Any Doubt “Sugar” Ray Robinson Was P4P No. 1?
By Ken Hissner: The Late Philly trainer Naazim Richardson once said to me, “the greatest pound-for-pound boxer was Pernell “Sweet Pea” Whitaker!” I questioned him and asked, “you never heard of “Sugar” Ray Robinson?”
Richardson added pertaining to Whitaker, 40-4-1, “just think if he wasn’t on drugs!” I contacted an unnamed fellow 1984 Olympic teammate of Whitakers, and he said, “someone always took his piss test after every fight!”
Robinson, who, in my opinion, and many others is that “Sugar” Ray Robinson was pound for pound the greatest boxer of all-time!” The funny thing is he was born Walker Smith, Jr.
After a brilliant amateur career, Robinson won his first 40 fights before losing to Jake “Bronx Bull” LaMotta, 30-5-2, in February of 1943 by a wide margin. He would go on to be unbeaten in his next 91 fights, starting two weeks later when he defeated California Jackie Wilson, 47-4-2, and a week later, some three weeks after losing to LaMotta, he defeated LaMotta.
In July, Robinson defeated who I consider pound for pound the No. 2 greatest in former 3-division world champion Henry “Homicide Hank” Armstrong, 132-17-8.
In December of 1946, Robinson, 73-1-1, won his first world title defeating Tommy Bell, 39-10-3, in a rematch for the National Boxing Association World title. It was just a month before he had one of his toughest fights coming off the canvas after a tough encounter with Artie Levine, 46-9-5, whom he stopped at 2:49 of the tenth and final round.
Robinson and LaMotta fought six times, with Robinson winning five of them. LaMotta said, “I fought Sugar Ray so often, I almost got diabetes.”
In February of 1951, Robinson defeated LaMotta, 78-14-3, by stoppage in the thirteenth round for the world middleweight title. In July of 1951, he lost to Randy Turpin, 40-2-1, in London, UK. Two months later, he stopped Turpin at the Polo Grounds in New York to regain the title.
In June of 1952, Robinson, in an attempt to win his third division world title, lost with the heat at 104 degrees and light heavy champ Joey Maxim, 78-18-4, after thirteen rounds while ahead at that time by scores of 10-3, 9-3-1, and 7-3-3. After this fight, Robinson retired with a 132-3-2 record. In January 1955, he started a comeback.
In May of 1945, Robinson, 54-1, drew with Jose Basora, 54-9-4. In their rematch that wasn’t until August of 1950 for the Pennsylvania State Middle title, Robinson, 111-1-2, had Basora, 77-14-6, down four times, stopping him in the first round.
In January of 1957, Robinson, 140-4-2, lost his middle title to Gene Fullmer, 37-3. Four months later, Robinson won the rematch knocking out Fullmer in five rounds. Four months later, Robinson lost to Carmen Basilio, 51-12-7. Six months later, he re-won the title defeating Basilio.
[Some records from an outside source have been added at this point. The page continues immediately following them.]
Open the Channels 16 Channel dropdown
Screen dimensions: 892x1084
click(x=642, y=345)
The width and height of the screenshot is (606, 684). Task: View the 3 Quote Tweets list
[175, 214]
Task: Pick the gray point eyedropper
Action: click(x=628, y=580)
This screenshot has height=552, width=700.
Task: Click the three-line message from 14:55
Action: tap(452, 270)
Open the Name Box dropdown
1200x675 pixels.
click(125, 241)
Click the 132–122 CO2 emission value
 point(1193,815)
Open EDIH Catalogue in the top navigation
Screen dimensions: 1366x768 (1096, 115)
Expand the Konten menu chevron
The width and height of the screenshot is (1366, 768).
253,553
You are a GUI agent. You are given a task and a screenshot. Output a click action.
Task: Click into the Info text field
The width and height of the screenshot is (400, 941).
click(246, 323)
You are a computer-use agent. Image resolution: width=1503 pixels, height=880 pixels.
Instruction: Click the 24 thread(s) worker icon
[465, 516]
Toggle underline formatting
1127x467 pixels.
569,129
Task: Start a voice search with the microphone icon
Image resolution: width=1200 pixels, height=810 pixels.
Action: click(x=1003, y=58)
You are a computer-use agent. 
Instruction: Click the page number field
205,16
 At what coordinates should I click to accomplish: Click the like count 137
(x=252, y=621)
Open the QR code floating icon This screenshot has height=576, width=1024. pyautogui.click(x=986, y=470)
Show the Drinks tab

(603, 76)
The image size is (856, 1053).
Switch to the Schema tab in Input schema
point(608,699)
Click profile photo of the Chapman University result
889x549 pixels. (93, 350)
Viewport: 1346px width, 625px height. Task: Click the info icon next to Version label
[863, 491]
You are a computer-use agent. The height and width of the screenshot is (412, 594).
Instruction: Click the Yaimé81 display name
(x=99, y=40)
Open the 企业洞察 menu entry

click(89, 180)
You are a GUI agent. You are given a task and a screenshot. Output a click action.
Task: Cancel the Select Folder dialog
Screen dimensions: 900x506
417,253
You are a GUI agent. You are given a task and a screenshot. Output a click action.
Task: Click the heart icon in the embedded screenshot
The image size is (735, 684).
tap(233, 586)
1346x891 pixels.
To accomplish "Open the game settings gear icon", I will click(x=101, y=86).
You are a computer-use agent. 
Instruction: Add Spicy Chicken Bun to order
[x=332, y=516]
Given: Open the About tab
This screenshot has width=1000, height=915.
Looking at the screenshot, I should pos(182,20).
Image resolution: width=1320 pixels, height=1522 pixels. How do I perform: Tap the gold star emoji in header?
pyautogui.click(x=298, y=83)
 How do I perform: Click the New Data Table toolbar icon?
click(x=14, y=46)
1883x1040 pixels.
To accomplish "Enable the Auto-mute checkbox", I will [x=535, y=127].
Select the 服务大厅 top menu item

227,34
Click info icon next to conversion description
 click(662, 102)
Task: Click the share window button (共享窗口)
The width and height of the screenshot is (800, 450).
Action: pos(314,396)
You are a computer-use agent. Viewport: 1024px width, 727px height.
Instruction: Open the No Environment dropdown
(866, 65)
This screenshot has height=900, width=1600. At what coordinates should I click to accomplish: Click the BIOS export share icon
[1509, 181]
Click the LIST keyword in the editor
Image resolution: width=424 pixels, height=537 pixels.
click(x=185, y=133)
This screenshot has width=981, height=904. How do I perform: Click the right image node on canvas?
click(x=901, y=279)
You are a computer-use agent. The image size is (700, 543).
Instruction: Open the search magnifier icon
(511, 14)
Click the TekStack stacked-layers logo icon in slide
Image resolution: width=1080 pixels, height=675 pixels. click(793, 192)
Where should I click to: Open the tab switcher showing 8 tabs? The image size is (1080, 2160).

In January of 1960, Robinson’s 143-6-2 career was about over when he lost back-to-back fights to Paul Pender, 35-5-2, some five months apart.
In November of 1965, in Robinson’s last fight, he came off the canvas to Joey Archer, 44-1, in Pittsburgh, PA. In 201 fights, he ended up with a 174-19-6 record with 109 stoppages, only being stopped once by Maxim.
I could go on and on about Robinson, and am sure the readers will have their share of comments about Robinson and who they thought was, pound-for-pound, the best of all time!